> [Task description]: When a line of the entries contains "agent", please list that line.

> [Given data]:
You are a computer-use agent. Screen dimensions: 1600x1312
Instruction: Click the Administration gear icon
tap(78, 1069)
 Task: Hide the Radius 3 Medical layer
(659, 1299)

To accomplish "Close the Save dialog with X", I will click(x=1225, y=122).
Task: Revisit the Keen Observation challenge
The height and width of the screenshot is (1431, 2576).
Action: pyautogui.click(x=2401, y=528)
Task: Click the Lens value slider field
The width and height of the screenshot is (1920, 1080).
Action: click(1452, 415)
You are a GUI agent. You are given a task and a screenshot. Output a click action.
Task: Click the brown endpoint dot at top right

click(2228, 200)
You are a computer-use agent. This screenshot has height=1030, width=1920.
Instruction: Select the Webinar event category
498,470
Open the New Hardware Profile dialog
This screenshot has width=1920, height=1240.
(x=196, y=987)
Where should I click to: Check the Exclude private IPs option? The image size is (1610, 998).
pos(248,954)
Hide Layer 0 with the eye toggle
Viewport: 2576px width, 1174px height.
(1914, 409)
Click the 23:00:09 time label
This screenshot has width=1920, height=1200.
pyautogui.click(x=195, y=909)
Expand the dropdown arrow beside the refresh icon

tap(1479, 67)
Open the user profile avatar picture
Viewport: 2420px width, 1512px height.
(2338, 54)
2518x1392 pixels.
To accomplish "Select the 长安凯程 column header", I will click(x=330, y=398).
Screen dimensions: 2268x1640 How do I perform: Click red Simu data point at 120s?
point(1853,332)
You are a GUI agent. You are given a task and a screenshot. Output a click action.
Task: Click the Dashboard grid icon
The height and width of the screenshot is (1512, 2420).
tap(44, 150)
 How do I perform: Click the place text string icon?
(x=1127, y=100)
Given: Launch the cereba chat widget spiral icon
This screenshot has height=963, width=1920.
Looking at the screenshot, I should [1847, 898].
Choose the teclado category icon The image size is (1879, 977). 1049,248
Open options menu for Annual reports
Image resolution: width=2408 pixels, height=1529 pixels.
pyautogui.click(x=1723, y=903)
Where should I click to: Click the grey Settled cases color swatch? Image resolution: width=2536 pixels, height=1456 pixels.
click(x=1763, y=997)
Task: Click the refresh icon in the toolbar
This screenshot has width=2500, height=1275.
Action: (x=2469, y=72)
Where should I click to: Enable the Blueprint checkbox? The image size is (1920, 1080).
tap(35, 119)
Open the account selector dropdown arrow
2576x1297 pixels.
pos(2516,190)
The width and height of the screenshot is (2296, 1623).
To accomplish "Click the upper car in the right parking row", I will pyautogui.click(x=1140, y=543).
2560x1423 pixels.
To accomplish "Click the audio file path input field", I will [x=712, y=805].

> [Response]:
You are a computer-use agent. Screen dimensions: 1600x1312
You are a GUI agent. You are given a task and a screenshot. Output a click action.
You are a computer-use agent. This screenshot has height=1030, width=1920.
You are a GUI agent. You are given a task and a screenshot. Output a click action.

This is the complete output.